The veto came within hours of Prime Minister Boiko Borissov asking the President to return the law for further amendments, even though the changes were passed by his own party, GERB. It was the first veto imposed by Plevneliev, the presidential nominee backed by the ruling party, since taking office earlier this year.
Plevneliev said that he vetoed the provision – which mandated that outgoing members of the SJC would return to the judiciary in one rank higher than at the start of their term – because of the “sharp public reaction” and because of a potential conflict with the country’s constitution.
“The independence of the judiciary is enshrined in the constitution. One of the guarantees of that independence is its right to appoint, move or fire judges, prosecutors and investigators. The amendments adopted by Parliament can be interpreted as interference in the judiciary by the legislative branch,” Plevneliev said.

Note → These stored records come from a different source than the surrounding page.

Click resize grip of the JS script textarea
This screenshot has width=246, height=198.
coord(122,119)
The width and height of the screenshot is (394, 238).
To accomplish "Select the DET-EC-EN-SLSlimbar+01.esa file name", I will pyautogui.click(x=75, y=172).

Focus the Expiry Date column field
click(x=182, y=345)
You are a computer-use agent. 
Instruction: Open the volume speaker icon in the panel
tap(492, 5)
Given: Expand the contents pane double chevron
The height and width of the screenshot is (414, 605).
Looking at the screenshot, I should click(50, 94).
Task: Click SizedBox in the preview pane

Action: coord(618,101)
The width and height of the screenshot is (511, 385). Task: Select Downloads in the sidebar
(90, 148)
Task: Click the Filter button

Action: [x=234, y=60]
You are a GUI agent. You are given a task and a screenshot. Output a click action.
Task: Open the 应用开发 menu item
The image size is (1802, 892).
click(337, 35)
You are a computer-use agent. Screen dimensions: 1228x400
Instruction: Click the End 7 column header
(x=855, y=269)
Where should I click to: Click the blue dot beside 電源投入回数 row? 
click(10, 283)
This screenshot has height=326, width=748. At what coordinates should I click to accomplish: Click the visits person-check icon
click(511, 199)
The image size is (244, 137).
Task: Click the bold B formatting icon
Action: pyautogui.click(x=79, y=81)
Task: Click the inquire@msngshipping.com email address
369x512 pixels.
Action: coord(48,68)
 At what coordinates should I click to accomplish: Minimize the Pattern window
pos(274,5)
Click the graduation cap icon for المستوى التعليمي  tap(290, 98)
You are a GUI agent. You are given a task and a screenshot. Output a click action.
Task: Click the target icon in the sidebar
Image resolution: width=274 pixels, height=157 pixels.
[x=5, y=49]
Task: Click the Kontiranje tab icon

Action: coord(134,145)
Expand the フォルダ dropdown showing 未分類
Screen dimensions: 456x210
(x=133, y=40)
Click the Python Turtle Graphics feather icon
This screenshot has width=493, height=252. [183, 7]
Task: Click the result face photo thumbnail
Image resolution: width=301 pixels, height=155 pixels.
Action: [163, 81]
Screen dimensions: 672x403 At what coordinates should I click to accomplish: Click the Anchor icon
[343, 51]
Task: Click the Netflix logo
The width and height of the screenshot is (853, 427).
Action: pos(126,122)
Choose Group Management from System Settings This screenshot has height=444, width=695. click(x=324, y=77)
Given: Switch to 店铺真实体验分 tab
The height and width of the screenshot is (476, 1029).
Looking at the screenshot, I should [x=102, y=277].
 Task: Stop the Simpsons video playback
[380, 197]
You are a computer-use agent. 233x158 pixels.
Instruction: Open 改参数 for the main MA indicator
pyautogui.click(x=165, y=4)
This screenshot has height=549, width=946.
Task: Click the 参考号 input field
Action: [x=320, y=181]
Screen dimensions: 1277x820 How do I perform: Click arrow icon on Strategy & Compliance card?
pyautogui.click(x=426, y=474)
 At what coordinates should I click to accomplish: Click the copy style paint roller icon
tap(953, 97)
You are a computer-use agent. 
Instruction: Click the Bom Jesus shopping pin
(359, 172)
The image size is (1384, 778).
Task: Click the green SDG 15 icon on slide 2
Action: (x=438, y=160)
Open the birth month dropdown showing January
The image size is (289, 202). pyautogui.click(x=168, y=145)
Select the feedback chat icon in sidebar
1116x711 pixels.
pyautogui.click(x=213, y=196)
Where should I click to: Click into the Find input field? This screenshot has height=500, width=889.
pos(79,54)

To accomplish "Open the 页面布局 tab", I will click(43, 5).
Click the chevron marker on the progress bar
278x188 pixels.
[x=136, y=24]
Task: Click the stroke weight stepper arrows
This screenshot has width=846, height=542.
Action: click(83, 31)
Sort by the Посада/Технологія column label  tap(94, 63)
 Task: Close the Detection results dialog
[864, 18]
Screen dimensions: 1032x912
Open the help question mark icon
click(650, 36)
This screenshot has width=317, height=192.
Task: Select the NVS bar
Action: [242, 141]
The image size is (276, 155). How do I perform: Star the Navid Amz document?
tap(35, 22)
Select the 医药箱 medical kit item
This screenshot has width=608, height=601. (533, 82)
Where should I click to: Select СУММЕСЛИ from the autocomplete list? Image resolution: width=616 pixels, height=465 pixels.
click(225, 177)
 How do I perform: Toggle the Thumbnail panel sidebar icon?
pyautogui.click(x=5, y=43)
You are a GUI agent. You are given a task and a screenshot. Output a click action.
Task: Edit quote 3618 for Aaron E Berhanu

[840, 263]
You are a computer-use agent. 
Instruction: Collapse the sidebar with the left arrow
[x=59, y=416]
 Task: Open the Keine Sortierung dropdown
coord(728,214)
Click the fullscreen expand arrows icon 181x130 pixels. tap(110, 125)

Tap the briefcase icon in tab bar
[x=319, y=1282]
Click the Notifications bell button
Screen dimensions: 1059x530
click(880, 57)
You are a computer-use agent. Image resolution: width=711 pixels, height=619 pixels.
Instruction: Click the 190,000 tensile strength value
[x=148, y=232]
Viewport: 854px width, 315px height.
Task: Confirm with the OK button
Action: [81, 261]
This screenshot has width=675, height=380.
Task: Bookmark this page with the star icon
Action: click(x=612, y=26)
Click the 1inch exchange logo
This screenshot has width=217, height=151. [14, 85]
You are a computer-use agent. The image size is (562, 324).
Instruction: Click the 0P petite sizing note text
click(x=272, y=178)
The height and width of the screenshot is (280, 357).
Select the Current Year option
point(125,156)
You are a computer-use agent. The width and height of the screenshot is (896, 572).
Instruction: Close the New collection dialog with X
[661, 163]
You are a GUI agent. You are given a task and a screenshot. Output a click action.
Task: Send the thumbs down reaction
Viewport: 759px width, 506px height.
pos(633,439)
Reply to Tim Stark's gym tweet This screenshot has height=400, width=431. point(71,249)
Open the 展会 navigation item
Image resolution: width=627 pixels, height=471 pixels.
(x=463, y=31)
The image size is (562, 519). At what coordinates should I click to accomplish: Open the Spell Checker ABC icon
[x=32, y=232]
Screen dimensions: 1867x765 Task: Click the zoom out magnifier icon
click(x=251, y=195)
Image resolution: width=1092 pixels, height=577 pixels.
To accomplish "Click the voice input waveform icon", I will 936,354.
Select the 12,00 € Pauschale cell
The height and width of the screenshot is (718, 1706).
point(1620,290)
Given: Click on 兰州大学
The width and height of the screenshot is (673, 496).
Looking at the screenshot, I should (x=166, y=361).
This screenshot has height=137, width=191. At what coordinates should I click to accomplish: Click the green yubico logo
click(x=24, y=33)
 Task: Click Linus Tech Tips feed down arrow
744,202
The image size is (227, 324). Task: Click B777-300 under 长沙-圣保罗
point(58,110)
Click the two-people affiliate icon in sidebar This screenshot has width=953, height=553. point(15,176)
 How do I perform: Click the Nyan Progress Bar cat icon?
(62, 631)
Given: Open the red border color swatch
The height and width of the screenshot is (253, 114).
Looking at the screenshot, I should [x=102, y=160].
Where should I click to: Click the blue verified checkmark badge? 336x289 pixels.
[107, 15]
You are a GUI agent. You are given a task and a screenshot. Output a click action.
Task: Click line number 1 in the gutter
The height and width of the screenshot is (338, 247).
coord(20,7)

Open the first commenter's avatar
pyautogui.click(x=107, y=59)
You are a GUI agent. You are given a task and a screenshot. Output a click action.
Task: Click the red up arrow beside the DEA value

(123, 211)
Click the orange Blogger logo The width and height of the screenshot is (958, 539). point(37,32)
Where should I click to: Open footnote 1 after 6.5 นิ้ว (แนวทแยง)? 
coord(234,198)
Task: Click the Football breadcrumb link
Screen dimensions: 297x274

The President, however, decided not to veto another controversial provision, namely extending the period for electing the chief prosecutor, which would give the current SJC – highly criticised for its controversial appointments – the opportunity to influence the process.
Plevneliev said that he agreed with the principle of extending the election process, which would allow for a more informed choice. At the same time, the law contained sufficient guarantees that the next chief prosecutor will also be elected by the next SJC.
Boris Velechev’s term as chief prosecutor expires in February 2013, which means that the election of his successor can begin in August. At the same time, the term of the current SJC runs out in October.
Plevneliev was equally quiet on the issue of direct elections to the SJC. GERB ignored repeated calls from the European Commission, NGOs and the judges union to institute a direct vote in the election of the SJC members, arguing that it was impossible to gather Bulgaria’s more than 5000 magistrates in one place at once.
Instead, the amendments envisioned that one delegate would be elected for each five magistrates, but these representatives would not have to take into account their voters’ preferences when casting a ballot in the SJC elections.